The 10-year plateau in global temperatures is beginning to draw considerable attention.
A recent New York Times article, "Momentum on Climate Pact is Elusive," documents the fears of global warming pessimists that the prospects for "action" are weakening in the face of hard data. Some pessimists are also warning that the relative stability in temperatures could prevail for another decade due to "cyclical shifts in the oceans" - but rest assured, their models promise us that the long-run outlook is decidedly grim.
Modelers' Hubris. The faith that such forecasters have in their models would be touching if it were not so dangerous. While the most reputable forecasters admit to the vast complexities and unknowns in modeling global climate patterns, that doesn't stop many of them - and their publicists, like Al Gore - from calling for massive economic dislocations designed to forestall modest possible increases in temperature.
You would think that such individuals would take a few lessons from the recent travails of chastened hedge fund managers and the financial market modelers and quantitative analysts who fed them great ideas. They, too, used massive computers and reams of data, along with sometimes plausible theories, to forecast future trends in stocks, bonds, options, and the like. They even had the history of multi-billion dollar collapse of hedge fund LTCM in 1998 to warn them of "long tails" in statistical distributions.

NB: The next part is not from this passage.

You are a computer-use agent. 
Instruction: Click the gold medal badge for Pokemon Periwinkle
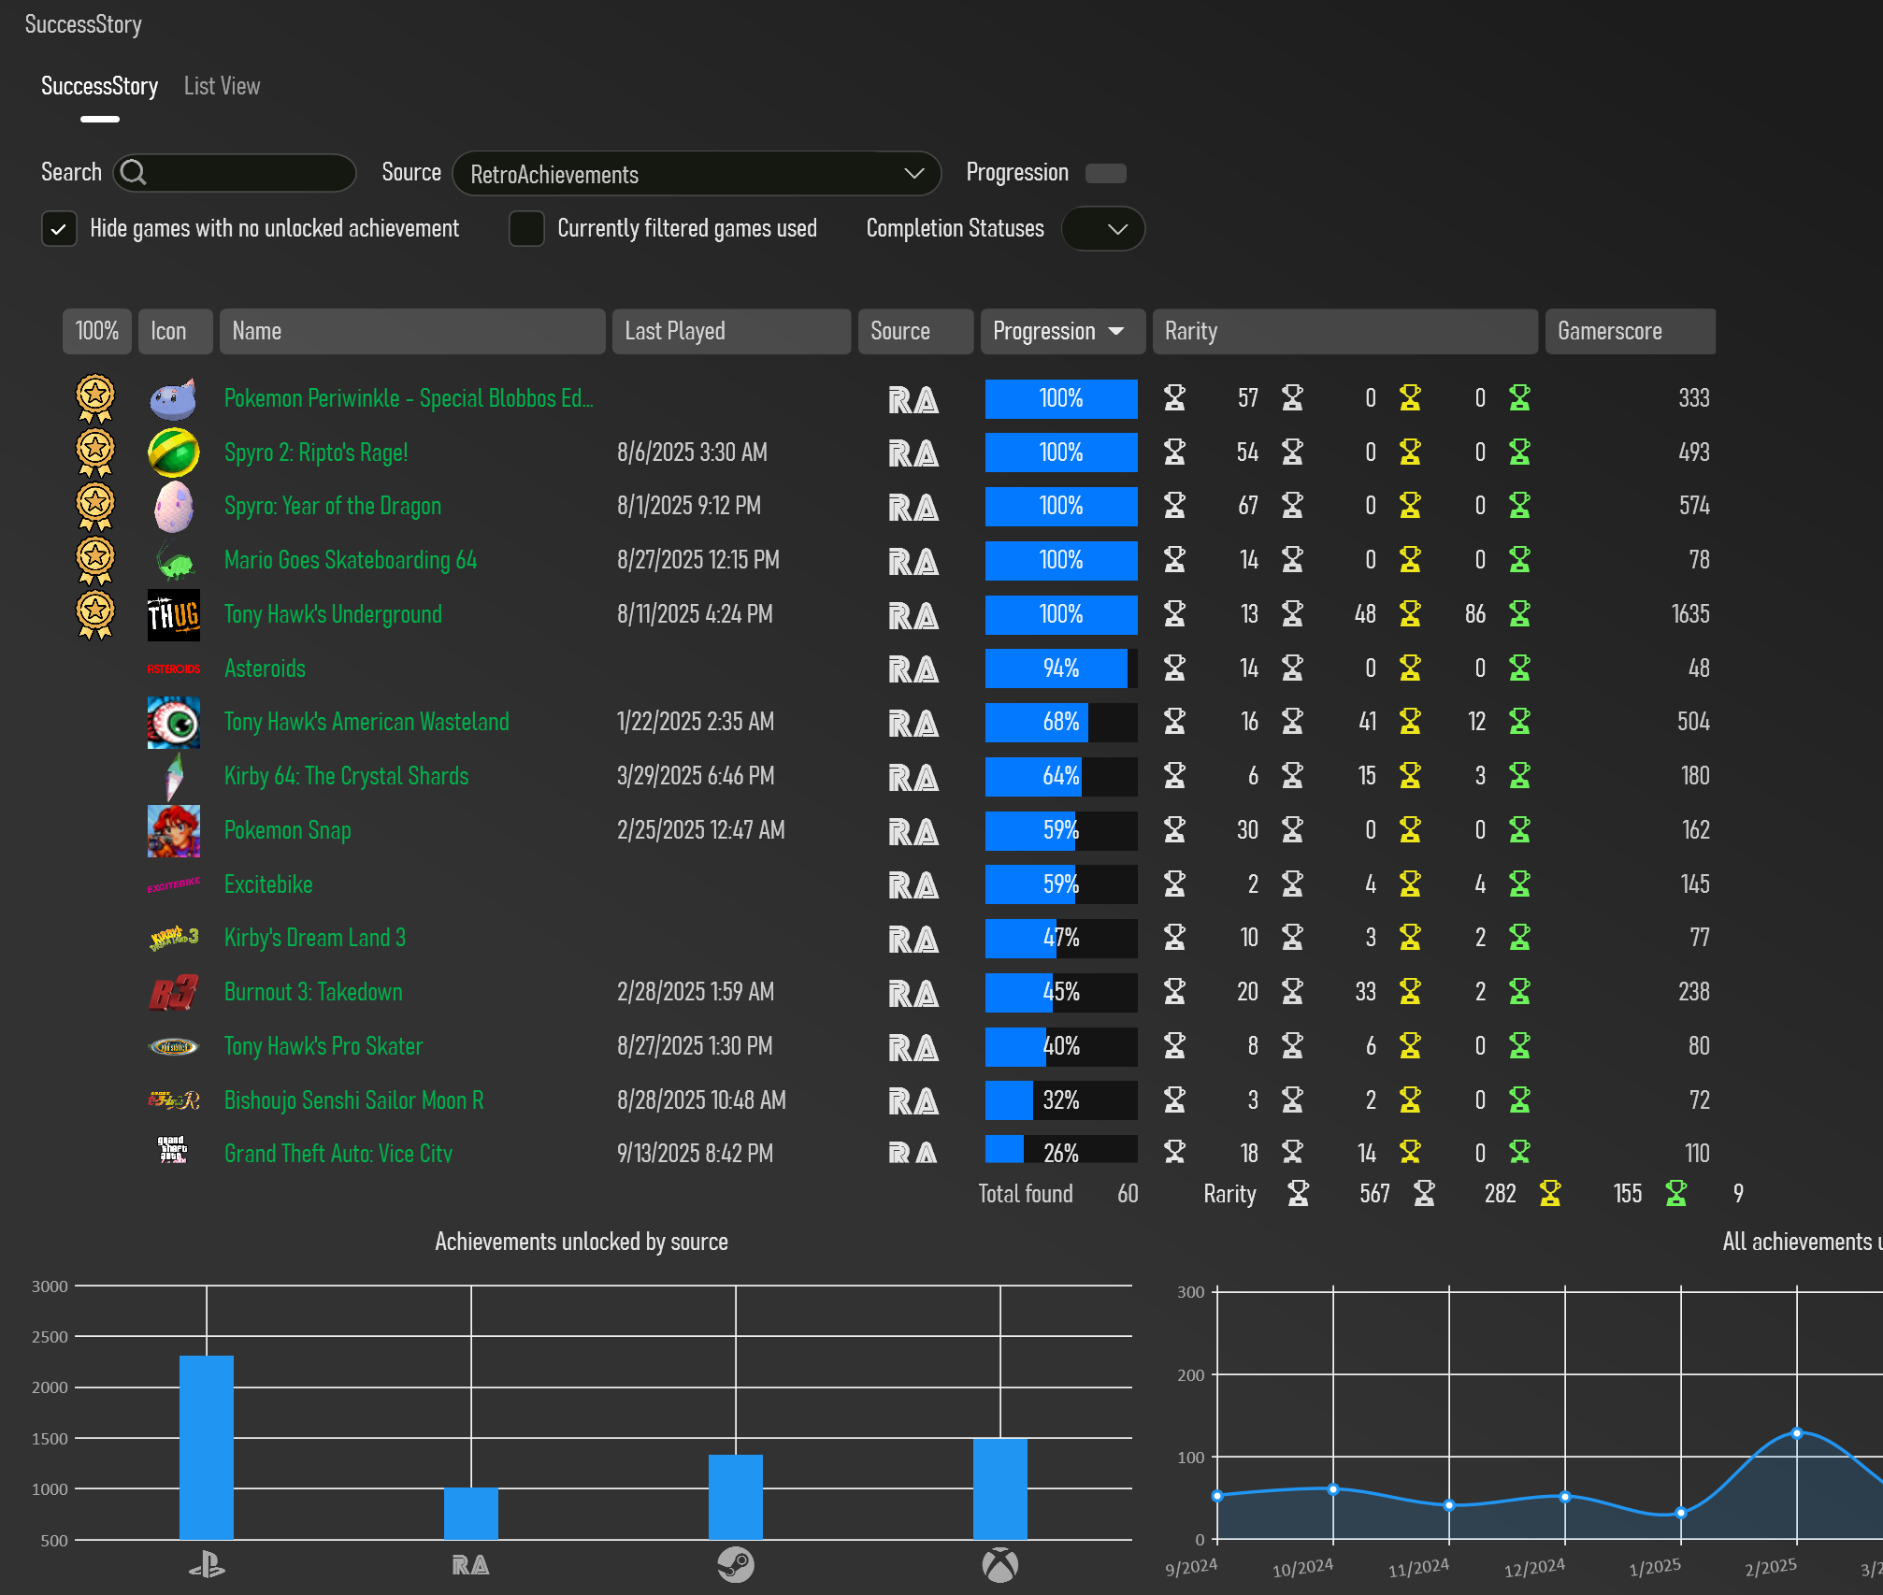point(94,398)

When it comes to climate modeling, while many of the data time series are longer than those of financial modelers, they are subject to much more "measurement error." The daily record of Interest rates and stock prices is a lot more certain and precise than global average temperatures in the 19th or 20th centuries.
Of even greater importance, consider the problems in measuring the amount of solar radiation that reaches the earth. While climate pessimists credit the sun spot cycle with a very modest impact on the earth's temperature, some reputable scientists argue that it has a major effect (see Scafetta and West, "Is Climate Sensitive to Solar Variability?" Physics Today, March 2008).
According to NASA, we only have modestly accurate data on solar radiation since 1979, when the first satellite designed to take such measurements was launched. Even now, while we can measure solar radiation to within a few watts (per square meter of earth surface area), the measurement error is greater than the natural fluctuation which takes place over an 11-year sun spot cycle.
Wait Til Next Year! A mini-test of sorts is now underway, since the current minimum in solar sun spot activity is the deepest in a century, according to NASA. By itself, that would suggest less radiation is reaching the earth, and cooler times are ahead.
So, rather than rush to judgment with coercive "cap and trade" regimes and similar steps to reduce carbon emissions, let's simply asked the climate modelers to give us hard forecasts for the next five years, backed up with their own money via bets in Las Vegas (financed by home equity loans and hedge funds?).